#### Opdracht A
Hoe wordt ‘gnosis’ omschreven in de passage over de mystieke ervaring?
#### Opdracht B
Schrijf uit de passage over de mystieke ervaring letterlijk over wat staat tussen "Het is deze" en "inzicht – verkregen.", beide inbegrepen.

#### Geselecteerde passage
▼

Het is deze mystieke ervaring die alle spirituele tradities met elkaar gemeen hebben en het is die ervaring die een selecte groep van individuen in verschillende culturen doorheen de geschiedenis heeft meegemaakt. Of dit nu het gevolg is geweest van natuurlijke aanleg of van rigoureuze training (denk maar aan diepe meditatie bijvoorbeeld): Boeda, Jezus, de Soefi-mystici van de Islam en de Vedanta-mystici van het Hindoeïsme,… Allemaal hadden ze deze bewustzijnstoestand bereikt. Ook voor Zwitsers psycholoog Carl Gustav Jung (1875-1961) was deze bewustzijnstoestand een manier om de diepte in zichzelf en het collectieve onderbewuste van de mensheid te verkennen. Jung geloofde ook dat deze bewustzijnstoestand erg leek op wat de gnostische Christenen ervaarden wanneer zij ‘gnosis’ – een goddelijke kennis, een goddelijk inzicht – verkregen.

▲

#### Invoergegevens
▼

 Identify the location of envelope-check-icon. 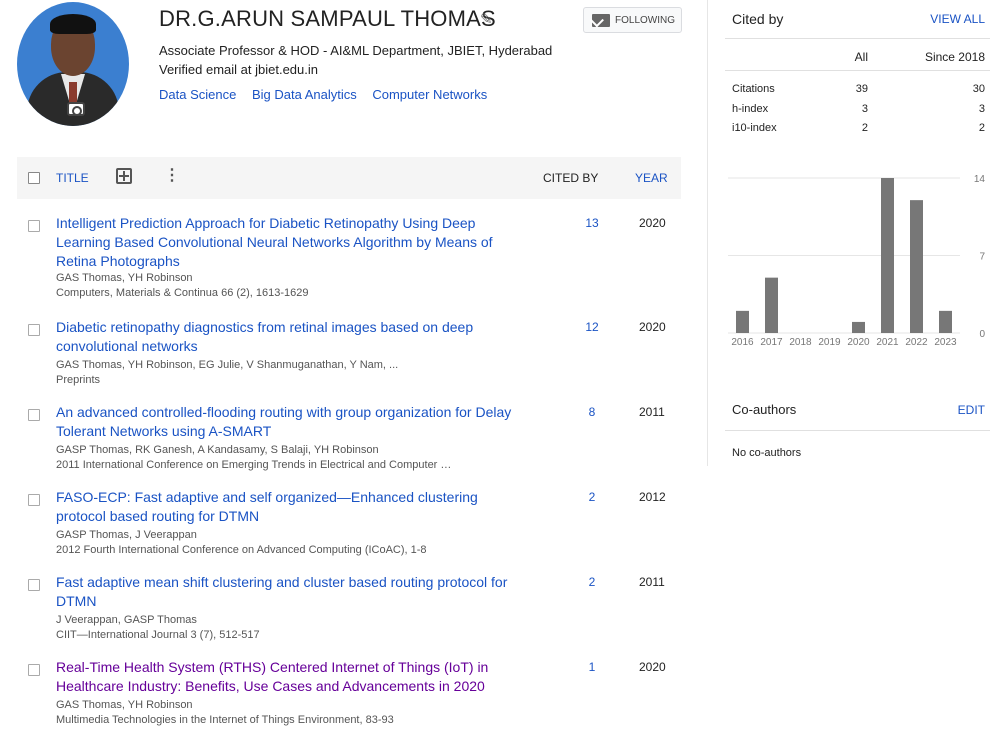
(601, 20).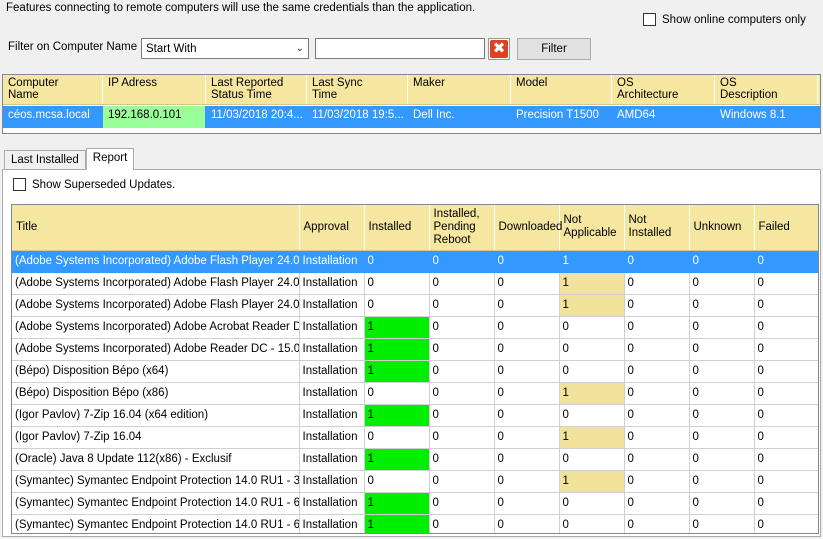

▲
▼

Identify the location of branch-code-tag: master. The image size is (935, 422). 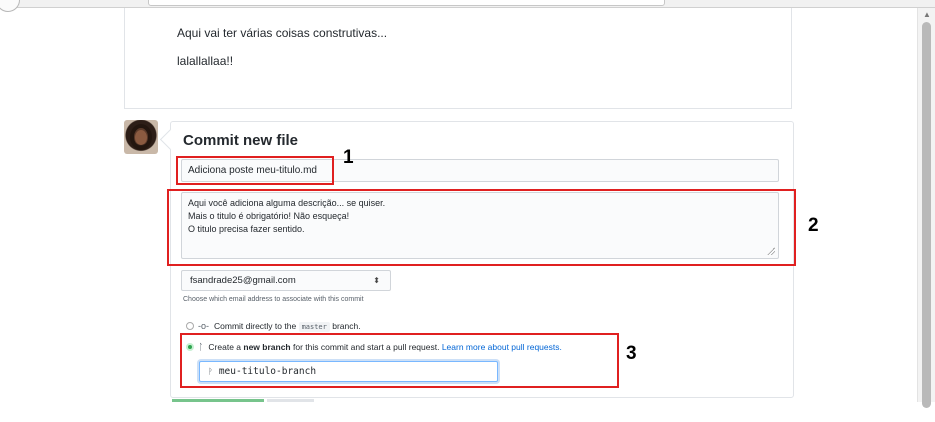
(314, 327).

▲

#### Verwacht antwoord A
Als een goddelijke kennis, een goddelijk inzicht.

#### Verwacht antwoord B
Het is deze mystieke ervaring die alle spirituele tradities met elkaar gemeen hebben en het is die ervaring die een selecte groep van individuen in verschillende culturen doorheen de geschiedenis heeft meegemaakt. Of dit nu het gevolg is geweest van natuurlijke aanleg of van rigoureuze training (denk maar aan diepe meditatie bijvoorbeeld): Boeda, Jezus, de Soefi-mystici van de Islam en de Vedanta-mystici van het Hindoeïsme,… Allemaal hadden ze deze bewustzijnstoestand bereikt. Ook voor Zwitsers psycholoog Carl Gustav Jung (1875-1961) was deze bewustzijnstoestand een manier om de diepte in zichzelf en het collectieve onderbewuste van de mensheid te verkennen. Jung geloofde ook dat deze bewustzijnstoestand erg leek op wat de gnostische Christenen ervaarden wanneer zij ‘gnosis’ – een goddelijke kennis, een goddelijk inzicht – verkregen.